Abstract

Abstract Aim of the Study Ectopic pancreas (EP) is pancreatic tissue lacking vascular or anatomic connection with the main body of the pancreas. Incidence in the general population ranges between 0.15% and 5.2%, and it is most commonly located in the stomach. It is usually asymptomatic, but it can lead to intestinal occlusion, bleeding, or malignant degeneration. After a patient with esophageal atresia (EA) debuted with a symptomatic EP, we aimed to determine EP incidence in our series of EA patients. Method Prospective single center review (2016–2018) was performed of children with upper gastrointestinal diseases who underwent diagnostic or therapeutic esophagogastroduodenoscopy (EGD). Patients were divided according to main diagnosis and gastric EP was actively searched for in every case. Results EGD was performed in 192 patients and the main diagnoses were EA in 53 (27.60%), eosinophilic esophagitis in 37 (19.27%), celiac disease in 23 (11.97%), and other upper gastrointestinal disorders in 79 (41.14%). EP was found in 7 cases (4 ♂/3 ♀), all of them in the EA group (7/53, 13.2%). Out of the 7, 4 had type III EA and in every case the EP was found at a prepyloric location. One patient debuted with hematemesis, so surgical excision was performed. Since the remaining 6 are asymptomatic, conservative treatment has been proposed.
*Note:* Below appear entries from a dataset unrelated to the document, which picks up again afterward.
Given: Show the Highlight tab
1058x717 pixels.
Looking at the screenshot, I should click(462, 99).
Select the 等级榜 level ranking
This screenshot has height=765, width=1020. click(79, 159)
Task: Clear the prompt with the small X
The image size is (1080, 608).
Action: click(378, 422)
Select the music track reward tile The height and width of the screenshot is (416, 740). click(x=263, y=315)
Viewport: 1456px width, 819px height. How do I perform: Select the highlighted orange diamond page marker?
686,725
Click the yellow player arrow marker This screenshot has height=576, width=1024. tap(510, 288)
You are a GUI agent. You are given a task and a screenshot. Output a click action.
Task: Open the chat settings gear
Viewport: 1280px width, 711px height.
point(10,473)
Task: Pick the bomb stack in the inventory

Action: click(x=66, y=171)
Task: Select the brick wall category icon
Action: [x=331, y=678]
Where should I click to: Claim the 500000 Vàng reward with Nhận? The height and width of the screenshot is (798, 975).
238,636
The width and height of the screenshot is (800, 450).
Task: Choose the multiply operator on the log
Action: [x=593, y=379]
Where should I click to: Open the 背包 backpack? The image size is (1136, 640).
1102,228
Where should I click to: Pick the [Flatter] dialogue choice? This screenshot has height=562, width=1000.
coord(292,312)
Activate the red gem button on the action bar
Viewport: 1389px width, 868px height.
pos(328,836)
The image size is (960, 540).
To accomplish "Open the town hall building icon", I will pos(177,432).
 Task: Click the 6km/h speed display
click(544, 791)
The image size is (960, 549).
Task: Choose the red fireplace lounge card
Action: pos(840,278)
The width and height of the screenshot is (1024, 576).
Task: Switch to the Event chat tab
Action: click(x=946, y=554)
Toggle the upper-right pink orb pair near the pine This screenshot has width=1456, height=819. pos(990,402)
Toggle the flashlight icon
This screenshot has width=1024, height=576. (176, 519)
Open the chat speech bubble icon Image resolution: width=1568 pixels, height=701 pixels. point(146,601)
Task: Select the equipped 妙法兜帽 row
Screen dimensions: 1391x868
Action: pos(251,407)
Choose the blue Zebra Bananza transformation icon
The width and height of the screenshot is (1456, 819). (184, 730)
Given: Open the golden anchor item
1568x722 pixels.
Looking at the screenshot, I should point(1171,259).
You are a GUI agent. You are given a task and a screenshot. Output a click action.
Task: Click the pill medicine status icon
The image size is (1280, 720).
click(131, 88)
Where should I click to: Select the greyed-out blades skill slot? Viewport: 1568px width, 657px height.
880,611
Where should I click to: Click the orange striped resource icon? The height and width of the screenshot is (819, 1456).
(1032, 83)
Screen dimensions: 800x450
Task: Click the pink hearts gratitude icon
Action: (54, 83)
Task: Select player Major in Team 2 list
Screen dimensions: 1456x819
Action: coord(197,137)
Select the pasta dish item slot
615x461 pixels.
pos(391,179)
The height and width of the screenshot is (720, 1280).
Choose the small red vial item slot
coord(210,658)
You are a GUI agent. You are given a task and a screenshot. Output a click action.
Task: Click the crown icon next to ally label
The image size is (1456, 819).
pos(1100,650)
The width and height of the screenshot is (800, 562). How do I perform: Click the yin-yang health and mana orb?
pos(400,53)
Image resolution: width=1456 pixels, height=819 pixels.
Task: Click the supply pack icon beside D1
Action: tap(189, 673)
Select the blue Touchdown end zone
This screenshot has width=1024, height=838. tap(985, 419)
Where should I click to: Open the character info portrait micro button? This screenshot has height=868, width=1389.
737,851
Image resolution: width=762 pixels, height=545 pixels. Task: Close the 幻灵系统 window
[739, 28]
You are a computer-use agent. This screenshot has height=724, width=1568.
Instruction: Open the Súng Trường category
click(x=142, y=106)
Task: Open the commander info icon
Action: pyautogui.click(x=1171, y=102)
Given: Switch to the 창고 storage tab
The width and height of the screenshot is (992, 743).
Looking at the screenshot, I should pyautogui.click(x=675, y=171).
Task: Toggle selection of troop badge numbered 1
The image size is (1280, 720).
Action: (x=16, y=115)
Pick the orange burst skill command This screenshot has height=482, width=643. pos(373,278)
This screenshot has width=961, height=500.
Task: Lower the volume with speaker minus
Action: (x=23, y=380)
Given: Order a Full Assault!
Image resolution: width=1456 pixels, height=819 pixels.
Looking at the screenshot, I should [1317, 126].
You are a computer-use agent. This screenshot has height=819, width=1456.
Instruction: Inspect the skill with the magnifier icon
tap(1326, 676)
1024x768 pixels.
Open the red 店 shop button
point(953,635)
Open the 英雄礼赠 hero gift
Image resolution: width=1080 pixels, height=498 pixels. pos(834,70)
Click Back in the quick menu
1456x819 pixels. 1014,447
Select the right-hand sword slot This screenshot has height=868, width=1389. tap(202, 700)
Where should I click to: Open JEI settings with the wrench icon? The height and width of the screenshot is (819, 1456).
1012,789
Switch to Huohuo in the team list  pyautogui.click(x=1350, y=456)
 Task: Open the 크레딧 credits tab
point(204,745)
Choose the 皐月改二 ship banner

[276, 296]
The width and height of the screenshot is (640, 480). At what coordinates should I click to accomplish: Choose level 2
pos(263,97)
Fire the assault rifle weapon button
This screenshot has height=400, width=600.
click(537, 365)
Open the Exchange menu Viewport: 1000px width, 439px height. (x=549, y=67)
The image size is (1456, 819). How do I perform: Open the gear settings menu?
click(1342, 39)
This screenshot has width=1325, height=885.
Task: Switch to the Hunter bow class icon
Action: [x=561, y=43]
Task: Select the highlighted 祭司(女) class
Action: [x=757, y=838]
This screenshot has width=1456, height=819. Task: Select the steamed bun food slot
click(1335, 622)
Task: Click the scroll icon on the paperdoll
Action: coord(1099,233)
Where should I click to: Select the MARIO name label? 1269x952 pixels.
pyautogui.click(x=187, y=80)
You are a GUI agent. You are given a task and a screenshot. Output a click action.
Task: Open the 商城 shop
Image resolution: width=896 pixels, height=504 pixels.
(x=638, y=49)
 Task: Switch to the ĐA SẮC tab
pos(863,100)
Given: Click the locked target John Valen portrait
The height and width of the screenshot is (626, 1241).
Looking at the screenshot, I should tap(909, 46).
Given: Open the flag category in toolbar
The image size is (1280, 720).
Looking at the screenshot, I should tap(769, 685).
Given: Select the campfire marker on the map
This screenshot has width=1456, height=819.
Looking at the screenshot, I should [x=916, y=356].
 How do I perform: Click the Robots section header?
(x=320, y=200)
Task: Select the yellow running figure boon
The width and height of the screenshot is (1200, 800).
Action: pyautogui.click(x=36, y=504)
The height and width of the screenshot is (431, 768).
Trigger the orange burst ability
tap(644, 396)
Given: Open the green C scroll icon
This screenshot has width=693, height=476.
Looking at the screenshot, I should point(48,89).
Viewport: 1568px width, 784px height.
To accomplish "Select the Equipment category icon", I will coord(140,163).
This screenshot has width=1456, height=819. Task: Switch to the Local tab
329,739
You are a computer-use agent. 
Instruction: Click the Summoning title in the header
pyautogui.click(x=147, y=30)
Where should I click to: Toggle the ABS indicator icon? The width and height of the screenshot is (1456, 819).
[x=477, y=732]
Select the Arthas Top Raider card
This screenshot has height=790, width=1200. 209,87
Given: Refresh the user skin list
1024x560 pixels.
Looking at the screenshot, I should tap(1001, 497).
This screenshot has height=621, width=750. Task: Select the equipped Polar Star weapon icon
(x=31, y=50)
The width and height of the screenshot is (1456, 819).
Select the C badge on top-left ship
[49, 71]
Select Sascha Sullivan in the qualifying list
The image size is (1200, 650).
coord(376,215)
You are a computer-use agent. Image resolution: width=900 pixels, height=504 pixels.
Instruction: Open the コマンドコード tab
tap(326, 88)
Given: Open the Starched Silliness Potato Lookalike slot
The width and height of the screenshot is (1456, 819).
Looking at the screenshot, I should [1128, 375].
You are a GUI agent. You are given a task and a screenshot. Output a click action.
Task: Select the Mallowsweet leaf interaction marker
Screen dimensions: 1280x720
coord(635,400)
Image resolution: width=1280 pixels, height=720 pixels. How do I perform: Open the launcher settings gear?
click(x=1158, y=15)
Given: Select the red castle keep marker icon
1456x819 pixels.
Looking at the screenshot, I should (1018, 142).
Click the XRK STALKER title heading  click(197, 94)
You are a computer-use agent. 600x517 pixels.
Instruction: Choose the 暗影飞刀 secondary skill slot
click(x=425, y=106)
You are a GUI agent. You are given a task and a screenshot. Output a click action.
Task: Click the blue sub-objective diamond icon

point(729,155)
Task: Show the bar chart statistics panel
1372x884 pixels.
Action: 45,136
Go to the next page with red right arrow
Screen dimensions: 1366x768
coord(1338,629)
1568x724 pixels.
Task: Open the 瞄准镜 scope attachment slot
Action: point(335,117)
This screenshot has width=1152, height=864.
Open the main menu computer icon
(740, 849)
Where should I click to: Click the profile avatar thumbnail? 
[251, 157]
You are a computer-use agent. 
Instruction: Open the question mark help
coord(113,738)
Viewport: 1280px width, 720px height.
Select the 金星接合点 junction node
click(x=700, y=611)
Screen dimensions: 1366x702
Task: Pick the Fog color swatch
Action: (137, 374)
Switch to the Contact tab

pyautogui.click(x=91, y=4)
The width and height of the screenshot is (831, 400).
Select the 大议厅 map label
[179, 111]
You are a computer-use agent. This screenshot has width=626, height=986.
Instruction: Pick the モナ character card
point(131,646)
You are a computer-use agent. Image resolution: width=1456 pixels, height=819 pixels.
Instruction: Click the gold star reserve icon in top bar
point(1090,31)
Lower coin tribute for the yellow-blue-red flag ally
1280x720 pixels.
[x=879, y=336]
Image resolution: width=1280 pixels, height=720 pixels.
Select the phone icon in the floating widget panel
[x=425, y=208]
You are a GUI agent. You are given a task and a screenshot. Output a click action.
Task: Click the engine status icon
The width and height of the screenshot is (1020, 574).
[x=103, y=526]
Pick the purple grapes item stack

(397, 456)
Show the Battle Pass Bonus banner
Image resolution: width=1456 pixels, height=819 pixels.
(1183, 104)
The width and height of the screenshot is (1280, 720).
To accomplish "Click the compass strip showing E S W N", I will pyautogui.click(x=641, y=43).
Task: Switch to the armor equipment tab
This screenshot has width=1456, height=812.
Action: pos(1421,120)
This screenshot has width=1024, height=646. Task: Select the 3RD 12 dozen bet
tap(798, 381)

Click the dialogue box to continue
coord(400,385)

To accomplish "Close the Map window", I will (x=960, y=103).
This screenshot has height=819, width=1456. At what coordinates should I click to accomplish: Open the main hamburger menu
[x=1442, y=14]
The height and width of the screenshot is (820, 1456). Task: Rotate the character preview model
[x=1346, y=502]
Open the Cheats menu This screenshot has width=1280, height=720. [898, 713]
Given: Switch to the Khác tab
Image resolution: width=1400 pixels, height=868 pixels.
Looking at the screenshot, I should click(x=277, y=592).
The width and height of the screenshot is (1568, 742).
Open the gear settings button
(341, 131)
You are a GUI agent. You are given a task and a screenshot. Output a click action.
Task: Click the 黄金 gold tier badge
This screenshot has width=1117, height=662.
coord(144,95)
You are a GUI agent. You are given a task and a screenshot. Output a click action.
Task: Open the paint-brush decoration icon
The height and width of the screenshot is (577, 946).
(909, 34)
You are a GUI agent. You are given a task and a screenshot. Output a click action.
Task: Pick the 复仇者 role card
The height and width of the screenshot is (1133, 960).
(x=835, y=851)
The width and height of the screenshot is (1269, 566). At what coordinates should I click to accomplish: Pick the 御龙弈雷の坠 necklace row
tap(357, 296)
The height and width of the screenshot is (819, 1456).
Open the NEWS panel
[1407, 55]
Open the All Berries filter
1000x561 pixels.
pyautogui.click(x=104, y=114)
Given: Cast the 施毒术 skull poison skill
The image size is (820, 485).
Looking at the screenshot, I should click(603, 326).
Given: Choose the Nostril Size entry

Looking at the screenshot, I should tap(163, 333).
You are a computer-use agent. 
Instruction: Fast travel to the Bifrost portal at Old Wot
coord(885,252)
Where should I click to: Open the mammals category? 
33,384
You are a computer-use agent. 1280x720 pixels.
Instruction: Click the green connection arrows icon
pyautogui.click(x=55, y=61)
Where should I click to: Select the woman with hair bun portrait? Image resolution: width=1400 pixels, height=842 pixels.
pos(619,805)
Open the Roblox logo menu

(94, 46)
PE was not found in any of the other groups (P < 0.05). Conclusion In this series, the incidence of EP in children with EA was higher (13.2%) than the one found in other groups (0%) or in the general population (0.15%–5.2%). These findings suggest that there is an association between EP and EA. Ectopic pancreas should be ruled out in every patient with esophageal atresia due to its potential morbidity, and when found, long-term follow-up is advisable.